# A few new pics of my R33



## matt j (Oct 19, 2001)

Seeing as it was relatively nice last weekend, I managed to wash the car and take a couple of pics....









































































Matt.


----------



## kirbz (Nov 13, 2003)

Stunning mate


----------



## tim b (Jan 5, 2004)

Wow, that looks very nice. 

I was about to say the wheels look good, but then the engine photos finally downloaded, and damn that engine is cool. :smokin: :smokin: 

Nice car, you must be well chuffed.


----------



## matt j (Oct 19, 2001)

Thanks guys.

Mike, how's the 300ZX doing?


----------



## kirbz (Nov 13, 2003)

matt j said:


> Thanks guys.
> 
> Mike, how's the 300ZX doing?


going into RB's tomorrow to hopefully sort out my boost problem and hopefully get them to look after it with the mapping etc so fingers crossed 

whens yours going in for its 200 shot  ??


----------



## matt j (Oct 19, 2001)

kirbz said:


> Whens yours going in for its 200 shot  ??


Shush! 

That's cheating........

lol.


----------



## kirbz (Nov 13, 2003)

matt j said:


> Shush!
> 
> That's cheating........
> 
> lol.


ooooops sorry


----------



## smileyculture (Oct 25, 2003)

Those projector headlamps look cool matt,what was involved in making those.


----------



## Daz (Aug 14, 2001)

Matt - your car is absolutely stunning mate.


----------



## matt j (Oct 19, 2001)

smileyculture said:


> Those projector headlamps look cool matt,what was involved in making those.


A couple of Audi A6 Bi-Xenon units and brackets I designed and had fabricated at BAE.  
They're 'quite' bright. lol

I didn't bother with making shrouds though as I thought they looked ok without them.

*-*-*

TASKS:
1/ In the R33 forum thread, what did matt j use to make the projector headlamps?
2/ Write the next few replies of the R33 forum thread, picking up after its final post.

PROVIDED RECORDS:
*-*-*

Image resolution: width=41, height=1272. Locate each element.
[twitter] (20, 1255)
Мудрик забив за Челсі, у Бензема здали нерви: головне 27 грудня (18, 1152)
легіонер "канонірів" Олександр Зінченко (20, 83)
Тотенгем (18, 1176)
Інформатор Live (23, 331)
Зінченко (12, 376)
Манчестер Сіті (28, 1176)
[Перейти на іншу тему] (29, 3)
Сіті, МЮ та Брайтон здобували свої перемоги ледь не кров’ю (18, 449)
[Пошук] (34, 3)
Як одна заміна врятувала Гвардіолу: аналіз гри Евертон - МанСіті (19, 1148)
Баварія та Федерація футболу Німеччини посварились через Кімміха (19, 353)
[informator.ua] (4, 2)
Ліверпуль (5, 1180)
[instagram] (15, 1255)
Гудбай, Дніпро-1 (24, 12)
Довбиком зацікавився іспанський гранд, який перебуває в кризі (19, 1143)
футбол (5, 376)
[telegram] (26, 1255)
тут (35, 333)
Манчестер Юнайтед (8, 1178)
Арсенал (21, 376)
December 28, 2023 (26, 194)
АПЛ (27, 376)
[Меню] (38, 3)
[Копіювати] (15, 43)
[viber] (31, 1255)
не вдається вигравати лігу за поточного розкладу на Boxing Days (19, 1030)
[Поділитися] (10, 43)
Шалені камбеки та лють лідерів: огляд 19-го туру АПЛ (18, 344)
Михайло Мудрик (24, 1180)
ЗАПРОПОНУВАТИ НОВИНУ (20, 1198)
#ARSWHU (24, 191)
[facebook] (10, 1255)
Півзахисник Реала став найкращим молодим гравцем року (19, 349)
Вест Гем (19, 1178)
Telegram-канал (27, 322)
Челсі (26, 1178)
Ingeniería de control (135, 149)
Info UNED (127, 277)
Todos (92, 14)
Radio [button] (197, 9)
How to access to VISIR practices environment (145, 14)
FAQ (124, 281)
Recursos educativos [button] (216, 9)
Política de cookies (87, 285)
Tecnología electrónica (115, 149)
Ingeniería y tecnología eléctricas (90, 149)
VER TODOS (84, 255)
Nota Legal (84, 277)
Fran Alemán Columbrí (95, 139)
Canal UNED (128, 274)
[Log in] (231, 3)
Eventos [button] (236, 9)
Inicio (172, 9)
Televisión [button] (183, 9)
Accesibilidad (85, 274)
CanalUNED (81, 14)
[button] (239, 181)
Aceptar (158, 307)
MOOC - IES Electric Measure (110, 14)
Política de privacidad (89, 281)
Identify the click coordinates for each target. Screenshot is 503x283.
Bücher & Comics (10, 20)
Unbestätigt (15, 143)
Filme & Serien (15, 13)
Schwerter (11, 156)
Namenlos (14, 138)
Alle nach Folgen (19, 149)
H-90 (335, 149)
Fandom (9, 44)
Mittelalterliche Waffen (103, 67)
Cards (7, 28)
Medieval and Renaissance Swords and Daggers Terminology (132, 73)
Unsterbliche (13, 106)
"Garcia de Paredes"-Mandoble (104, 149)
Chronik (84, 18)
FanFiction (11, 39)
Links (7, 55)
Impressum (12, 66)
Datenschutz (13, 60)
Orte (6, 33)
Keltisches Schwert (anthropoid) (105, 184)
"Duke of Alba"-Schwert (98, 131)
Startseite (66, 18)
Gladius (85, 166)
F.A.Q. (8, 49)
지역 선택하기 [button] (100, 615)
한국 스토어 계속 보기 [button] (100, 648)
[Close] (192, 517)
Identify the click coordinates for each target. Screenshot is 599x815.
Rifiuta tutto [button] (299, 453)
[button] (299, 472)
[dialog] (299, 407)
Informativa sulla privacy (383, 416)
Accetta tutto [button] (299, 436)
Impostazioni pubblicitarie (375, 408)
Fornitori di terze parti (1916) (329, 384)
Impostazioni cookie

*-*-*

ANSWERS TO THE EXERCISES:
1/ A couple of Audi A6 Bi-Xenon units, with brackets he designed and had fabricated at BAE.

2/
Not the best picture, but you get the idea...


----------



## andyneed4speed (Sep 2, 2005)

*Wow!*

Now THAT is what a 33 should look like:smokin: 

Now I've got something to aspire to!

What are the wheels mate - they're just what I've been looking for, a bit different to the "usual suspects". Are they 19's? I presume they're pretty wide judging by the extra, extra wheel arch extensions?

Cheers,

Andy


----------



## NITO (Nov 19, 2003)

The car looks fantastic Matt. Are those wheels new? I didn't remember them before.

How's it running? What boost are you at now?

Regards
Nito


----------



## whoflungdung (May 7, 2005)

That looks very nice Matt :smokin: 

And also looks very,very,very expensive  

All those toys, you lucky boy!


----------



## dongol (Jul 15, 2003)

Now that is one fantastic mint R33!!! and the only other one ive seen with a veilside rear bumper like mine:smokin:,im intrested to know what side skirts you have they suit the style?


----------



## Bean (Oct 12, 2001)

Matt - WOW, that is awesome !!! :smokin: 
The wheels really set it off and that grill badge is


----------



## DCD (Jun 28, 2001)

Very nice car indeed. Good choice of wheels and that engine....wow! (love the "built in England bit" LOL)


----------



## matt j (Oct 19, 2001)

Kirbz - naughty boy, lol!

The wheels are Volk Racing 19x10 CE28N's.

Nito - My car used to have the GT-1's as in the 1st pic above, but I changed them before I took the car down for the engine transplant. It drives mighty fine by the way, how's yours doing?

Dave - What can I say, the badge is:smokin: 

DCD -  Maybe the block is Japanese, but the rest of the car aint... lol

Cheers guys


----------



## Midnight-Purple (Nov 30, 2005)

*Heavy weight*

Mean looking mother.Very nice.


----------



## matt j (Oct 19, 2001)

Midnight-Purple said:


> Mean looking mother.Very nice.


Cheers fella.


----------



## neilo (Nov 17, 2004)

Very nice!!

Hows your gearbox?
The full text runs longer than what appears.